ZIEL 1:
Zitiere aus den Zeilen mit Zeigedaten alles vom Anfang bis einschließlich der Zeile mit „governing (595, 553)“ unverändert.

TEXTAUSZUG:
Würden Nichtwähler (28,01 Prozent), namenlos abgegebene Stimmkarten und bewusst ungültig gemachte Stimmen im Endergebnis berücksichtigt, läge Macrons Ergebnis bei nur 38,52 Prozent.

Zum dritten Mal in der Geschichte der Fünften Republik hatte es ein Faschist in die Stichwahl um das höchste politische Amt Frankreichs geschafft. Jean-Marie Le Pen scheiterte 2002 noch mit 17,79 Prozent. Seine Tochter Marine kam 2017 schon auf 33,9 Prozent. Jetzt erhielt sie 41,46 Prozent der Stimmen. Die Strategie der „De-Diabolisierung“ des Front National (FN) und dessen Nachfolgepartei Rassemblement National (RN) geht auf. Auch deshalb, weil die französischen Medien Le Pen und anderen Faschisten wie dem im ersten Wahlgang unterlegenen Éric Zemmour viel Raum geben und deren rassistischen Hass als diskutable Meinungen darstellen.

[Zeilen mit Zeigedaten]
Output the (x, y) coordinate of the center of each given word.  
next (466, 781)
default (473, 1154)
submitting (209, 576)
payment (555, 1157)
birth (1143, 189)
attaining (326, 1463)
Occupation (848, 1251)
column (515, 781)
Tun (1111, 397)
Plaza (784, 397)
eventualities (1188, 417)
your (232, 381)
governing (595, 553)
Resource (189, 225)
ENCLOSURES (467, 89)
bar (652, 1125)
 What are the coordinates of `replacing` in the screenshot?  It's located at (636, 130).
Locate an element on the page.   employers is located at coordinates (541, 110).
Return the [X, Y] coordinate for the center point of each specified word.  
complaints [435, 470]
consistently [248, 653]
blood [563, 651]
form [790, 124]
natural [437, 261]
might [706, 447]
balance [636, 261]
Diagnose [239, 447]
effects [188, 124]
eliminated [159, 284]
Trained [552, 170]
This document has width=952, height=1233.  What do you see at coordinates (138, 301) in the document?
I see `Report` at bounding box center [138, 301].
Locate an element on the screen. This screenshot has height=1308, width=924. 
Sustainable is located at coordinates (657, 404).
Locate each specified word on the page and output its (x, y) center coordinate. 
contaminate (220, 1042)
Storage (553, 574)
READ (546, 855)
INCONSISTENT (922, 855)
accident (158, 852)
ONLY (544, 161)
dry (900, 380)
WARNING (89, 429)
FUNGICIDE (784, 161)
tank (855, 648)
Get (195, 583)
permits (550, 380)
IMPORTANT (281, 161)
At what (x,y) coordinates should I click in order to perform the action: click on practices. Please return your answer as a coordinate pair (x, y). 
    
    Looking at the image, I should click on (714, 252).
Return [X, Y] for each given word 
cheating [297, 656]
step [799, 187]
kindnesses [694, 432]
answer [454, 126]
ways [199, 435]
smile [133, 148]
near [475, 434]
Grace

ZIEL 2:
Setze den Text über die französische Präsidentschaftswahl im Anschluss an seinen letzten Satz fort.

ANTWORT 1:
Output the (x, y) coordinate of the center of each given word.  
next (466, 781)
default (473, 1154)
submitting (209, 576)
payment (555, 1157)
birth (1143, 189)
attaining (326, 1463)
Occupation (848, 1251)
column (515, 781)
Tun (1111, 397)
Plaza (784, 397)
eventualities (1188, 417)
your (232, 381)
governing (595, 553)

ANTWORT 2:
Die Zersplitterung und Schwäche linker Kräfte trägt zur Stärkung der Rechten bei. Mit 21,95 Prozent der Stimmen war Jean-Luc Mélenchon (La France insoumise) im ersten Wahlgang ein Achtungserfolg gelungen. Zum Einzug in die Stichwahl fehlten ihm 1,2 Prozentpunkte. Fabien Roussel, Präsidentschaftskandidat der Französischen Kommunistischen Partei (PCF), bekam 2,28 Prozent. Die französische Sozialdemokratie übrigens, die mit François Hollande noch den Vorgänger Macrons gestellt hatte, hat sich völlig demontiert. Ihre Kandidatin Anne Hidalgo, Bürgermeisterin von Paris, konnte nur 1,75 Prozent der Wähler von sich überzeugen.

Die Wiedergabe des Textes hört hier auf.